D'un point de vue défensif, la publication de la réponse de Tenable et de Google met en évidence plusieurs leçons pratiques que toute équipe de sécurité ou gestionnaire de cloud devrait envisager. Il est recommandé d'examiner les rapports de Looker Studio qui sont publiquement exposés, de vérifier les connecteurs qui stockent les justificatifs et d'appliquer le principe du privilège mineur dans les comptes de service et les justificatifs connexes. Google maintient la documentation sur Looker Studio qui aide à comprendre comment les rapports sont partagés et gérés, par exemple au centre d'aide Studio Looker, et ceux qui utilisent BigQuery peut revoir les meilleures pratiques sur la page de BigQuery et les guides de sécurité Google Cloud dans cloud.google.com / sécurité.
Il est important de souligner que les échecs étaient le résultat de combinaisons logiques complexes et non d'une seule erreur triviale : l'attaque complète nécessite de chaîner plusieurs conditions et d'exploiter des comportements inattendus sur la plate-forme. Cependant, l'existence de ces chaînes montre que les interfaces entre les services et la gestion des titres de compétence sont des domaines critiques qui nécessitent des essais rigides et des modèles de menace mis à jour.
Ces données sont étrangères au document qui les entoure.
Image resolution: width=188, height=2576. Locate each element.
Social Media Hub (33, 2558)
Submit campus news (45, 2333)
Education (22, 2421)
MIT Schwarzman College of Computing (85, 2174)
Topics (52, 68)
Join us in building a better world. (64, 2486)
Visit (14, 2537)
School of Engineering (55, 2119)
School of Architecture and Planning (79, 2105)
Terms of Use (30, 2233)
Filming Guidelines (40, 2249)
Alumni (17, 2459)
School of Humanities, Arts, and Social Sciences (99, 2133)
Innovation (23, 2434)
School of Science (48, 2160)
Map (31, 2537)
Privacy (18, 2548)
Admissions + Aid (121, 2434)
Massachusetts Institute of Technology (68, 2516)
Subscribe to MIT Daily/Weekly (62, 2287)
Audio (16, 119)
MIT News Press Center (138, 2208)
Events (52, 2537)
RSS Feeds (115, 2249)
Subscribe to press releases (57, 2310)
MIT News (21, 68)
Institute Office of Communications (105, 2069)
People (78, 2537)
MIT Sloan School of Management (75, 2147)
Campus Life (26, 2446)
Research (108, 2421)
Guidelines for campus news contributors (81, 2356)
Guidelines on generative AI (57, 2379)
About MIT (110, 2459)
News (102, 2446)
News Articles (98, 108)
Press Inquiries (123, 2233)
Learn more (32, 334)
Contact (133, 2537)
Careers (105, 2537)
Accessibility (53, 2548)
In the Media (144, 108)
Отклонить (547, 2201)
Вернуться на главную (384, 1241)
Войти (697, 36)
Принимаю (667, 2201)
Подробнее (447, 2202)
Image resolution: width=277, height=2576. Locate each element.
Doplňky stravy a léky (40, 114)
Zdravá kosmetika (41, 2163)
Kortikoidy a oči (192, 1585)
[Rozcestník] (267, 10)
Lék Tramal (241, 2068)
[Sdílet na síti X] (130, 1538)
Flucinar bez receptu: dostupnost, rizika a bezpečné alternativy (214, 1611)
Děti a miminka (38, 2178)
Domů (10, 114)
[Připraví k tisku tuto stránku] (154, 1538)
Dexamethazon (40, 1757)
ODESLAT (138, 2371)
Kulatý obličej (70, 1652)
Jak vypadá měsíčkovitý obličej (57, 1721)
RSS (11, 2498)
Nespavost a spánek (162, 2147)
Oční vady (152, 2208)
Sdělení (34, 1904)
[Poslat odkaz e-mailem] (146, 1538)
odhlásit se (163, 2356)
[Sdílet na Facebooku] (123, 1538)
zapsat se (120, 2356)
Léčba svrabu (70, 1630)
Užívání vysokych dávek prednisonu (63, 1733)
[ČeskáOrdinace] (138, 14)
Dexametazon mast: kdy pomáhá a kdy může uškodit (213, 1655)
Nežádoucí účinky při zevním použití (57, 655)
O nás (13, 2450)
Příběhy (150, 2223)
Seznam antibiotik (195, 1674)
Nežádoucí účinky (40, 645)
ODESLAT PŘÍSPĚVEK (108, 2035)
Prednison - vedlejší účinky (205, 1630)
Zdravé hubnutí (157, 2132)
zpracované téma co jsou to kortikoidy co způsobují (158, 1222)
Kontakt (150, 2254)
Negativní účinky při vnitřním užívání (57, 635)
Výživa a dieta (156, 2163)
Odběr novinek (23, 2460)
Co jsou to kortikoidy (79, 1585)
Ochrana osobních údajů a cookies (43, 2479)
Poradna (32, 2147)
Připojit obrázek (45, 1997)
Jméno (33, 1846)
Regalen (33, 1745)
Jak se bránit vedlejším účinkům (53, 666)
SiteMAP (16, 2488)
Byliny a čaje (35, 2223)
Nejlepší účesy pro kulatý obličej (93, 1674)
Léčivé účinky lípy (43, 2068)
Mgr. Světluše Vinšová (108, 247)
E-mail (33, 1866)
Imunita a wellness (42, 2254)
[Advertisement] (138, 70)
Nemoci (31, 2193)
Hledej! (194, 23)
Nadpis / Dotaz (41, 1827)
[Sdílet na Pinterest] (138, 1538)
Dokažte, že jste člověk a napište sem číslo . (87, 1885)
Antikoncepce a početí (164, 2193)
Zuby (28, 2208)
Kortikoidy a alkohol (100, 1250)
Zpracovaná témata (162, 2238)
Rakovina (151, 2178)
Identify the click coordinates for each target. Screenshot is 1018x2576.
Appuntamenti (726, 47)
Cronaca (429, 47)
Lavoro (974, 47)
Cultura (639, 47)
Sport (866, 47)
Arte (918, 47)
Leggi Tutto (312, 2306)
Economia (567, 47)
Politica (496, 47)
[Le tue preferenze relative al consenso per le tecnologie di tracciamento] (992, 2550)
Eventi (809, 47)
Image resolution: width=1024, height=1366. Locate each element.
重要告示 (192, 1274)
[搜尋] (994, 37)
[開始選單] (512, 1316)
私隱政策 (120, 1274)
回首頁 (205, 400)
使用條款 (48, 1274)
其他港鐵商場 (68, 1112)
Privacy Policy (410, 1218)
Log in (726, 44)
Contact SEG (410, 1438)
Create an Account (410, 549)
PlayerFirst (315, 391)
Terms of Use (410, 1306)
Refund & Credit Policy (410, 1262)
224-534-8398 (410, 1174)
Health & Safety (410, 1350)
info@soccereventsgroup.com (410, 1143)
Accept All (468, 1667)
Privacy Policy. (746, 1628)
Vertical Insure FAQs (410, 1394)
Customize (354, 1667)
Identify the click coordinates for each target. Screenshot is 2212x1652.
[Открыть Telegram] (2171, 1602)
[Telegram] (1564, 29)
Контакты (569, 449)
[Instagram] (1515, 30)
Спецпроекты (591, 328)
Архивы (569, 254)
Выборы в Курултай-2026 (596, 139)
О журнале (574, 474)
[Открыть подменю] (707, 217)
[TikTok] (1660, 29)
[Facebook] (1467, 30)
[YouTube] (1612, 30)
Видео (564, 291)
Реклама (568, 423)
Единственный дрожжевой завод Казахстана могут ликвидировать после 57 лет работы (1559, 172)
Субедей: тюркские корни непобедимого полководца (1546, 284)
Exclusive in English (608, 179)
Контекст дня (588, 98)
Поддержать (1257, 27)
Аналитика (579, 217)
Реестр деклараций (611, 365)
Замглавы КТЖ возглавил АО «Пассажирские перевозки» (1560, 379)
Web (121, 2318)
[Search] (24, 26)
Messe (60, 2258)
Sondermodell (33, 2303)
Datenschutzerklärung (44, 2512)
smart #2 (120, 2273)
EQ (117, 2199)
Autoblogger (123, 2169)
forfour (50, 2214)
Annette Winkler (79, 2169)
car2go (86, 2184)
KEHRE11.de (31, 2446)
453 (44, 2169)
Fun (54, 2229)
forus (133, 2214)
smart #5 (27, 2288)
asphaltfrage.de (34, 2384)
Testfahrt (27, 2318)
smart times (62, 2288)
La divulgation responsable était essentielle à la réduction des risques : En juin 2025, Google a informé Tenable et, à la suite de la collaboration entre les deux parties, des corrections ont été apportées avant que les informations techniques ne soient largement diffusées. Cette coordination a très probablement évité une utilisation malveillante massive et a donné aux gestionnaires le temps de prendre des mesures préventives.

Pour les organisations qui dépendent des tableaux de bord et des données en nuage, cet épisode devrait rappeler que le confort du partage et de la visualisation de l'information ne devrait pas sacrifier les contrôles de sécurité de base. Rotation des références après les changements, limitation de l'accès aux connecteurs sensibles, examen des politiques de partage et surveillance des tentatives de consultation inhabituelles dans des services comme BigQuery sont des étapes pratiques qui réduisent la surface de l'attaque.
Dans l'ensemble, LeakyLooker est un autre exemple de la façon dont la complexité des plateformes cloud et l'interaction entre les composants peuvent générer de nouveaux vecteurs d'attaque. La bonne nouvelle est que les problèmes ont été résolus après la notification, et la publication technique de Tenable offre du matériel pour les équipes de sécurité pour apprendre et renforcer leurs défenses. Pour ceux qui veulent approfondir les résultats, Tenable publie des notes techniques individuelles sur chaque vecteur, y compris celles relatives aux filtres par des images et des liens ( TRA-2025-30), des oracles temporaires ( TRA-2025-31) et des itinéraires spécifiques vers BigQuery et Spenner ( TRA-2025-38).
Le moral des responsables techniques et de gestion est clair : la sécurité dans les environnements de données partagées nécessite une surveillance constante, des examens périodiques des permis et une politique ferme sur ce qui est publié et partagé. Tenez-vous au courant des avis de sécurité des fournisseurs et profitez des ressources de recherche - comme celles offertes par Tenable - pour combler rapidement les lacunes avant de pouvoir les exploiter.